§ **Task statement**
With the pictures set aside, reproduce each entry precisely as it reads.
++++ Source material ++++
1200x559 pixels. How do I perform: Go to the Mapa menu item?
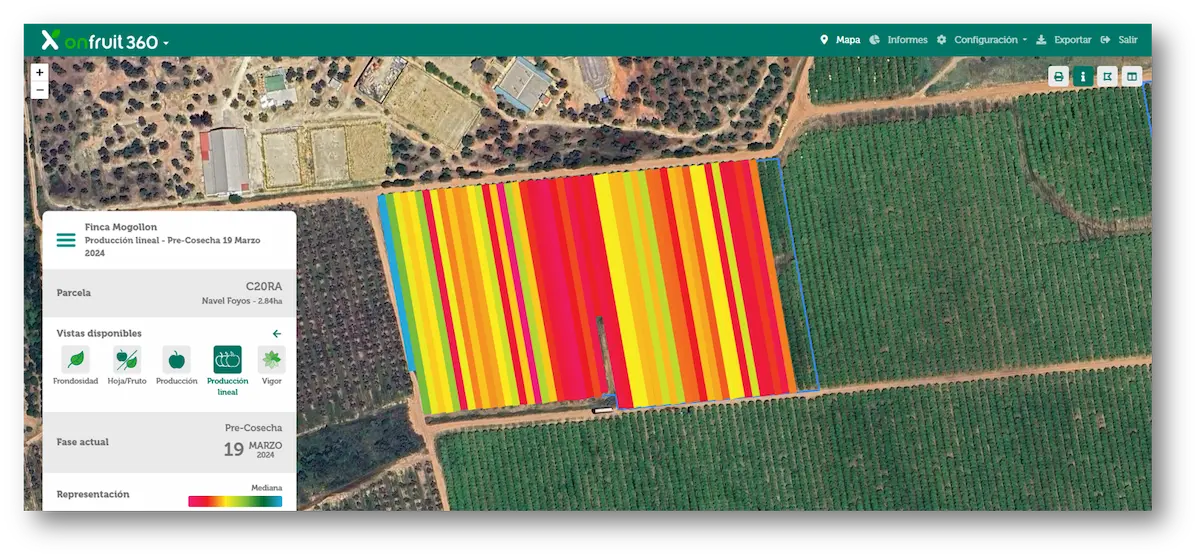840,40
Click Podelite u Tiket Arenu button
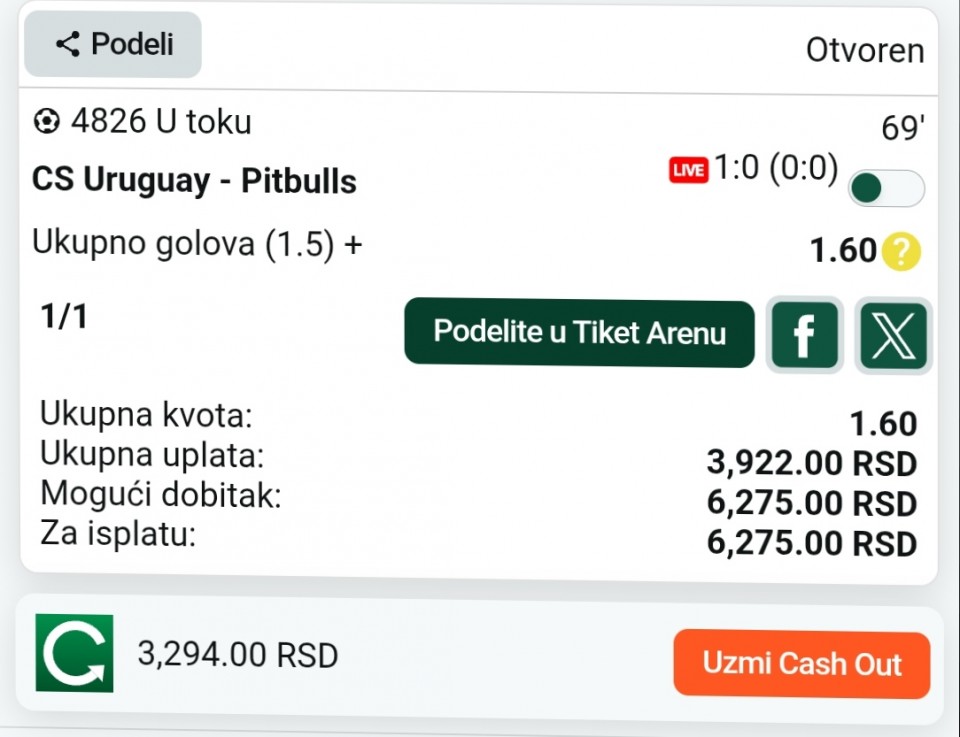The height and width of the screenshot is (737, 960). click(x=579, y=333)
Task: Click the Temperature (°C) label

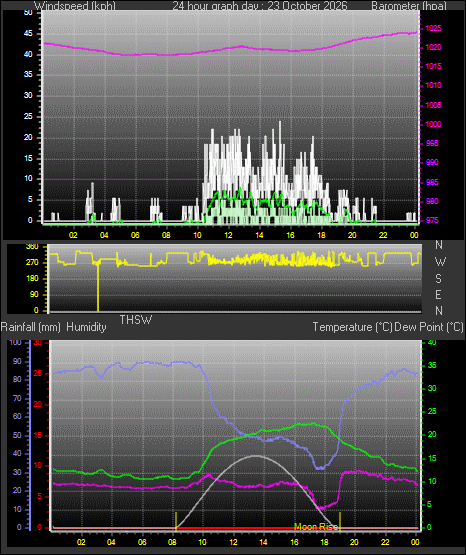Action: click(352, 327)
++++
§ **Written answer**
1200x559 pixels. How do I perform: Go to the Mapa menu item?
840,40
Click Podelite u Tiket Arenu button
The height and width of the screenshot is (737, 960). click(x=579, y=333)
Task: Click the Temperature (°C) label

Action: click(352, 327)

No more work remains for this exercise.